Friday, August 26, 2016

Flipped Mastery Journey

Last year I tried-out 20% Time with my first semester students, with mixed results (that’s a previous blog post). Although 20% Time benefited some students, it left me with less in-class instructional time than in previous semesters. At the same time, district teachers were allowed (and encouraged to) access our newly-adopted LMS, Canvas. Several of us teachers and coaches had been granted access to the sandbox version in October prior to going live in January(ish). Up until January I had not had (or made) the time to jump into Canvas. Well, now I was forced to figure-out a way to finish teach this course with limited time.

Why flip?
I did not NEED to finish the course; I WANTED to. You see, I view completion of this course as not exactly a necessity or an endpoint, but more of a jumping-off or starting point in a clinical path. I want my students to be well-prepared for a future in clinical medicine. This means getting a jump on not simply the low-level anatomy, but more so the higher-level thinking required in clinical decision-making. For example obtaining accurate H&Ps (History and Physicals), developing differential diagnoses, forming clinical impressions and treatment plans and evaluating their efficacy. It is the clinical aspect of medicine that must be taught and explored in the classroom; it is most difficult, I would argue impossible, to learn on one's’ own. Anatomy boils-down to memorization. Physiology involves the interconnected relationships of phenomena occurring in the body. Clinical decision-making is the utilization of both to chart a course for the treatment of the patient. We NEEDED to get past the low-level anatomy and REALLY spend good, high-quality classroom time on clinical stuff. That is why I started flipping lectures to videos.

How I started flipping
I started by recording the remaining of the traditional sage-on-a-stage anatomical Google Slides lectures using the free Chrome Store app Screencastify. I first heard of Screencastify in a “Chromebook for Education” class I completed in the Spring of 2016. Great class, facilitated by Tom Mcgee. It is easy to use and can record via webcam, active tab capture or entire desktop capture. In addition, there is a preview feature (box within a box) that enables preview while recording. Annotation is possible with pen tools and the use of a stylus. Lastly Screencastify integrates well with Google Drive, allowing you to instantly playback the video as it saves to your Drive in the background. Like it? Give it a title/file name from within the app (it will name it as such on your Drive). Don’t like the way it came out? Hit the trashcan icon and re-record.

I assigned the flipped lectures as homework and briefly went over the more difficult aspects at the beginning of each class. Most students liked the lectures, while some missed the interaction with me and the dialogue that always accompanies our lecture discussions. Yet others were used to multiple years of note-taking. Something else was missing.

Intro to Flipped Mastery Learning
But aren’t teachers supposed to teach? What are teachers going to do during class if students are watching lecture videos for homework? Good point. How about the higher-level thinking stuff that we struggle to get to because we get so bogged-down with the low-level stuff?

▸ **WHAT YOU HAVE TO DO**
In the flipped mastery blog post, copy the passage between "I assigned the" and "the low-level stuff?", inclusive, and change every "homework" in it to "home study".

▸ **ENTRIES SUPPLIED**
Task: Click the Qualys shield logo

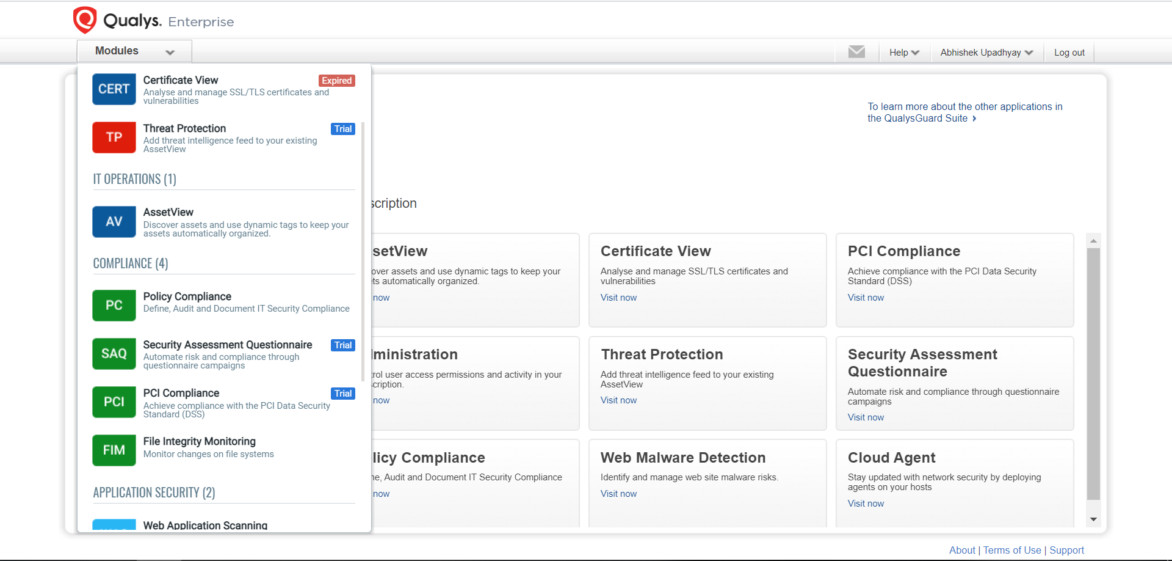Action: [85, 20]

* * *

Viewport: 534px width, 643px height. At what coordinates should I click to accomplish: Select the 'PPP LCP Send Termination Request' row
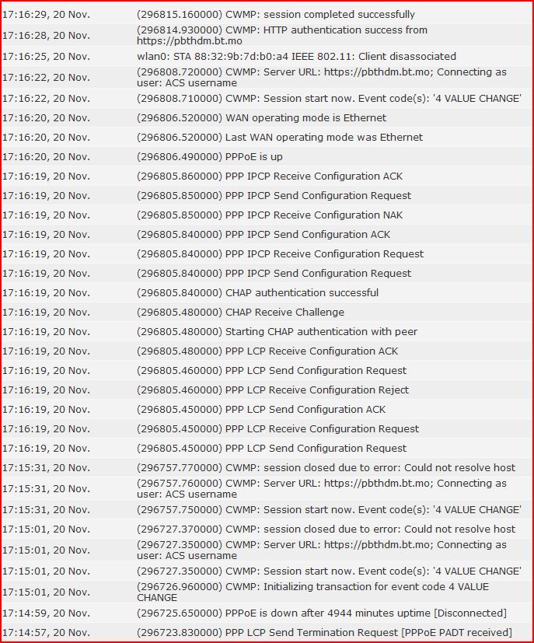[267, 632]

--

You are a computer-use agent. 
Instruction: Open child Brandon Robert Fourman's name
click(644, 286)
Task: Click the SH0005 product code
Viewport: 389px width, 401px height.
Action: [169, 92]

▸ **EXERCISE RESULT**
I assigned the flipped lectures as home study and briefly went over the more difficult aspects at the beginning of each class. Most students liked the lectures, while some missed the interaction with me and the dialogue that always accompanies our lecture discussions. Yet others were used to multiple years of note-taking. Something else was missing.

Intro to Flipped Mastery Learning
But aren’t teachers supposed to teach? What are teachers going to do during class if students are watching lecture videos for home study? Good point. How about the higher-level thinking stuff that we struggle to get to because we get so bogged-down with the low-level stuff?